I used to work with sound before and remember that even in a 'simpler' OS you can end up with a worst mess: there's the default mixer, the legacy mixer, the legacy media control, the directx sound layer, the ASIO layer, the VST + directx layer, the MIDI layer + MIDI emulator, the sound fonts, MIDI redirector, PCM redirector/remixer ("software" sound cable), other directx versions layers, proprietary sound driver layer, the AC'97 codecs control, the Intel HDA control, the bluetooth sound control...

I'm just listing them as I don't really understand them. I just know how to make that ASIO works so I can use some effects with my guitar and then use an audio redirector to get the resulting sound into a recording software that is put under a different effects layer with VST + directx for post processing, use the directx to play other tracks while I record a new track using PCM drivers in a multitrack (directx plays faster but recording is bad), add software drum tracks (mess with sound fonts) and MIDI accompaniments (MIDI redirector + emulator + sound fonts). Pergh.... you think sound in Ubuntu is a mess?
:guitar:

I mean, if you think sound in Ubuntu is a mess, you have never messed with sound in Windows or Mac. The only difference is that in Ubuntu, all the controls are apparent and pre-installed. In other OSes, you only get the mess after you install them yourself (or by some software that needs them). And, they are all over the place. Some have inaccessible settings that you need to mess with in the registry. Some you don't want as they mess up the other layers. It's a total mess unless you really know what you are doing.

I'd prefer a default mess. At least everything has been tested to work together and I don't have to mess with it or know much about it. It's there if someday I need a software that needs one of the layers. I don't have to hunt down a specific layer/ driver/ interface like in Windows and then try to make it work with the other layers.

Maybe Ubuntu sound people can at least put an "Advanced" option on some controls/interfaces and hide away the advanced stuff by default - much cleaner for the rest of us.

This doesn't directly fix your problem, though. But maybe if you realize that it's not a mess, then the mess will go away. :lolflag:

lifestream
May 9th, 2008, 06:32 PM
So no one has been able to help..
I'm having the same problem as OP.
I don't care what that all means, I already went to school for my degree and do not wish to pursue a multimedia degree.

Could someone just explain what we need to do to be able to record what we hear? I'm no musician nor do I aspire to be. All I want to do is record my computer plays. Why is that so difficult? My buddies and I would be very happy if I could record our karaoke session.

Grr! :P

Stochastic
May 9th, 2008, 07:45 PM
So no one has been able to help..
I'm having the same problem as OP.
I don't care what that all means, I already went to school for my degree and do not wish to pursue a multimedia degree.
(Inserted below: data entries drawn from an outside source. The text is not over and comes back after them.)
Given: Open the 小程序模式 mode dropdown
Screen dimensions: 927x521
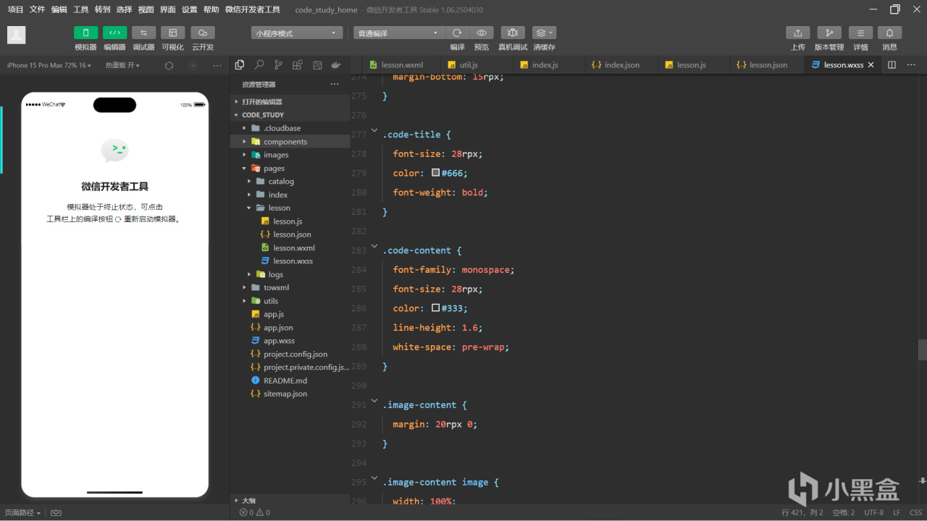Looking at the screenshot, I should coord(297,33).
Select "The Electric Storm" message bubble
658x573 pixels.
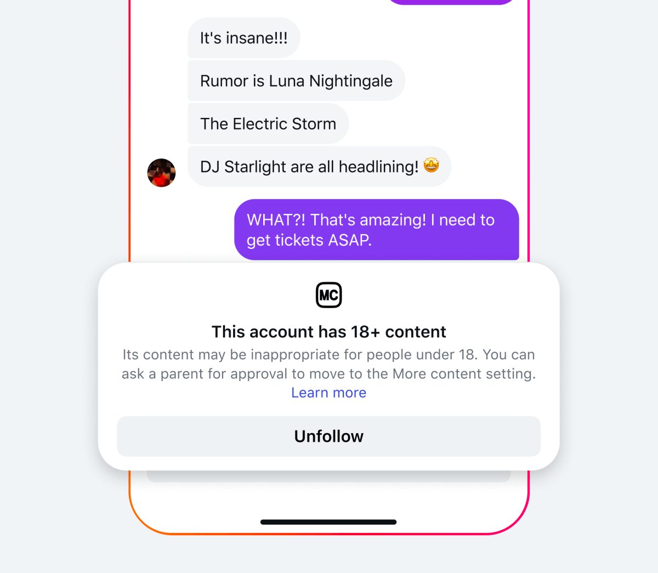point(268,123)
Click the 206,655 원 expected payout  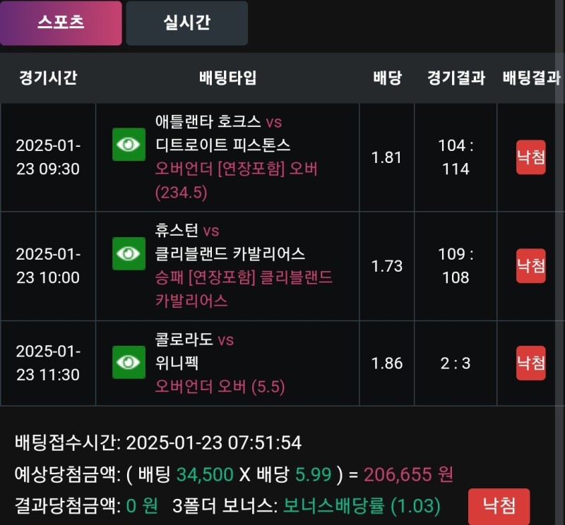[x=408, y=474]
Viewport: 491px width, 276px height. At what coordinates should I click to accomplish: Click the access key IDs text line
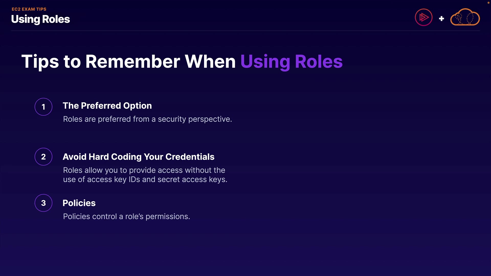click(x=145, y=179)
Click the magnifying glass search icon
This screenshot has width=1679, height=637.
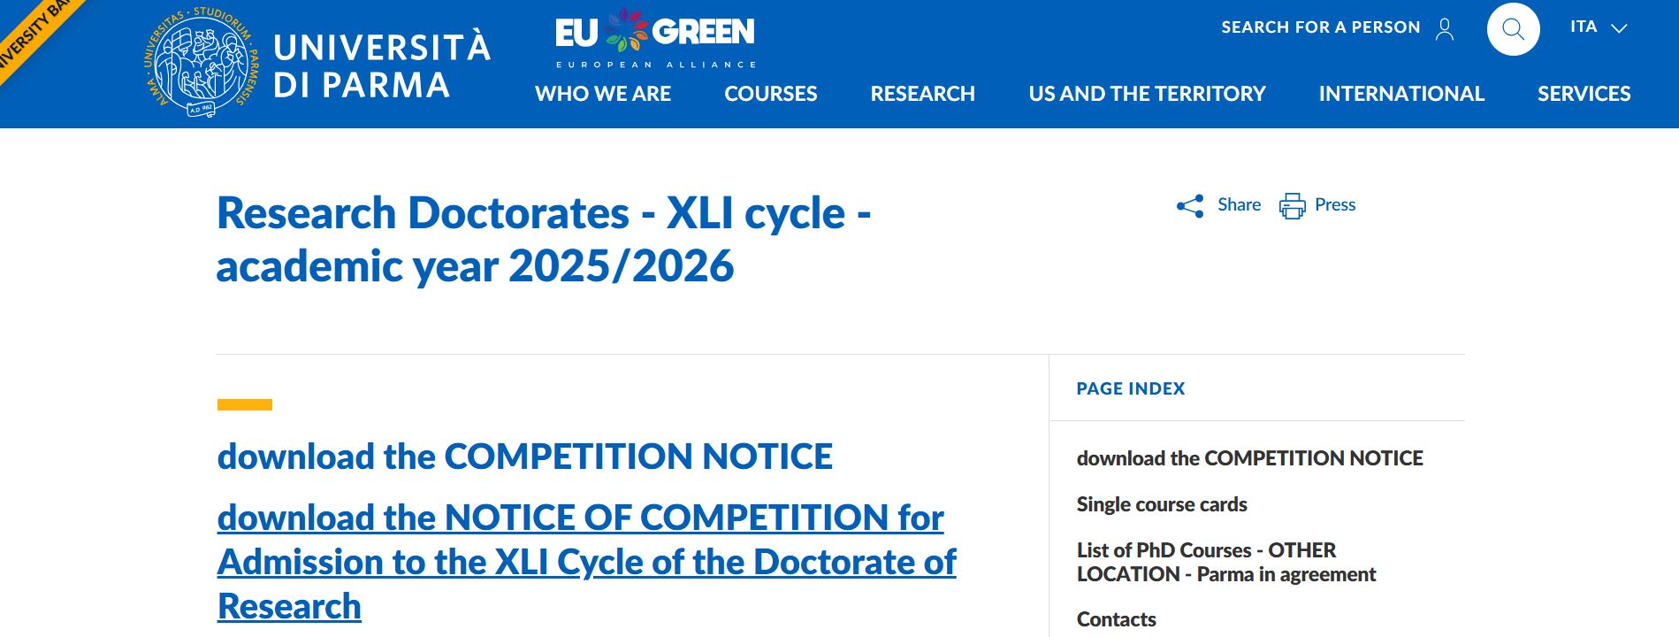[1513, 29]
Could someone just explain what we need to do to be able to record what we hear? I'm no musician nor do I aspire to be. All I want to do is record my computer plays. Why is that so difficult? My buddies and I would be very happy if I could record our karaoke session.

Grr! :P

you're funny.:lolflag:

Not only did the original post not have anything to do with recording the output of another program, you've somehow inferred that a multimedia degree is required in order to complete said task. Maybe if you tell us what program you'd like to record in a separate post, someone might help; rather than chirping in a rant/poll post more related to the general sound settings of ubuntu.

My first instinct is to tell you to try connecting the output of your karaoke app into the input of a recording program with the JACK server, but seeing as I have no idea of what app you're using I really have no clue if that will work.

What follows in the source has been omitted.